= Arkady Ruderman =

Belarusian filmmaker and journalist

Arkady Abramovich Ruderman (Аркадзь Абрамавіч Рудэрман, Арка́дий Абра́мович Рудерман; 7 January 1950 – 22 September 1992) was a Belarusian documentary filmmaker who was killed during the Civil war in Tajikistan in 1992.

==Biography==
Arkady Ruderman was born in 1950 in Minsk, capital of the Byelorussian SSR.

Ruderman first gained fame in the Soviet Union in 1988 for his reporting on attempts by the communist authorities of BSSR to play down the centennial celebration of the Jewish painter Marc Chagall. Ruderman went on to direct several documentaries about the underside of the Soviet Union. His work won him accolades at the 1988 and 1989 Soviet film festivals. In November 1988 Ruderman was the first Russian TV journalist to interview Alexander Dubček, the former leader of Czechoslovakia who was deposed by Soviet forces after the Prague Spring uprising of 1968.

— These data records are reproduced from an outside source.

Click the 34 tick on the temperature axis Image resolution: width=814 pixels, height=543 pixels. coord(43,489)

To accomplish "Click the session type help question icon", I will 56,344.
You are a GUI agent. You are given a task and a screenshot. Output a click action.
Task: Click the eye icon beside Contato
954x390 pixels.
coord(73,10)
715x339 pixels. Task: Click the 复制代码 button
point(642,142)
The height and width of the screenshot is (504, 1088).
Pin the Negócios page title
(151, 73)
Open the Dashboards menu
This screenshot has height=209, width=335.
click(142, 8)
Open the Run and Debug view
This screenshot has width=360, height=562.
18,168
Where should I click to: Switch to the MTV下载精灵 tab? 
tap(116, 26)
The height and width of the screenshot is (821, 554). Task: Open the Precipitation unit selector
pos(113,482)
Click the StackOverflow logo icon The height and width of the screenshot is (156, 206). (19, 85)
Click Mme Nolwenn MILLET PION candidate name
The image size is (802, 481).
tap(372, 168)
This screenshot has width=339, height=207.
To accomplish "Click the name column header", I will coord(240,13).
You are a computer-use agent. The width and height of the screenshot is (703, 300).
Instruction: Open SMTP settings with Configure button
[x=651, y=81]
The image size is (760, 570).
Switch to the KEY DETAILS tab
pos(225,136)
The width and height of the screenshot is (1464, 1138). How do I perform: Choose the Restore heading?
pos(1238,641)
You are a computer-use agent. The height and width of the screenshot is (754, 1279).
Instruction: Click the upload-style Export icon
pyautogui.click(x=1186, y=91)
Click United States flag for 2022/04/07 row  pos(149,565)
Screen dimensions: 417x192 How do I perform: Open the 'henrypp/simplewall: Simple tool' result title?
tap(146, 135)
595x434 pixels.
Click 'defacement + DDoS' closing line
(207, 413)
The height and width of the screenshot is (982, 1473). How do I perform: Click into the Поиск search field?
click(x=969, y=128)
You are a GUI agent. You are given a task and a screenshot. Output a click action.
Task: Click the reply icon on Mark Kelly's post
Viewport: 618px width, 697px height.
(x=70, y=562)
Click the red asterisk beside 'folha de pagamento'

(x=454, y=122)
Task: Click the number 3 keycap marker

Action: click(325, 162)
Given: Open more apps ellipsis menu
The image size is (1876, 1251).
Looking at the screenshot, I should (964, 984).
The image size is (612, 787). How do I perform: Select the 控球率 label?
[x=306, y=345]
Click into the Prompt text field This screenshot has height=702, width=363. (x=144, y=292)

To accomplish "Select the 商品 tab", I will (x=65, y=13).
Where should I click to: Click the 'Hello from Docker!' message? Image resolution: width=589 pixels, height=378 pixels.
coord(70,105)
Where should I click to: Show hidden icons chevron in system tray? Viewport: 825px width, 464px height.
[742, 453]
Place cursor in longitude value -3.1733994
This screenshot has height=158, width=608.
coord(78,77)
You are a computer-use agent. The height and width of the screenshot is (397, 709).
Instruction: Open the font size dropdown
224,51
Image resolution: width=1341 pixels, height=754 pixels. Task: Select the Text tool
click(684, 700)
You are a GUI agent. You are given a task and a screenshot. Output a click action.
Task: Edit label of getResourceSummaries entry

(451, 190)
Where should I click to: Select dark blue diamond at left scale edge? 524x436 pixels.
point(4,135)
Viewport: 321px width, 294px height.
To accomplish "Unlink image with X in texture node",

In September 1992 Ruderman traveled to Tajikistan to film a documentary for Ostankino about Davlat Khudonazarov, a fellow filmmaker and opposition candidate in the 1991 Tajikistani presidential elections. At the time the Civil war in Tajikistan was raging and journalists had become the target of murder. On 22 September 1992 Ruderman was killed while traveling by car along the road from Nurek Dam to the capital Dushanbe, an area that at the time was experiencing heavy fighting between government and opposition forces. The government ruled Ruderman's death a vehicular accident, but the circumstances surrounding his death continue to be questioned and the Center for Journalism in Extreme Situations suspects he may be one of the journalists murdered in Tajikistan.

==Filmography==
- 1989 – Recrimination or The Counter-claim with Yury Khashchevatsky.
- 1985 – Who Will Correct Demeter's Error? (Kto Ispravit Oshibku Demetry?)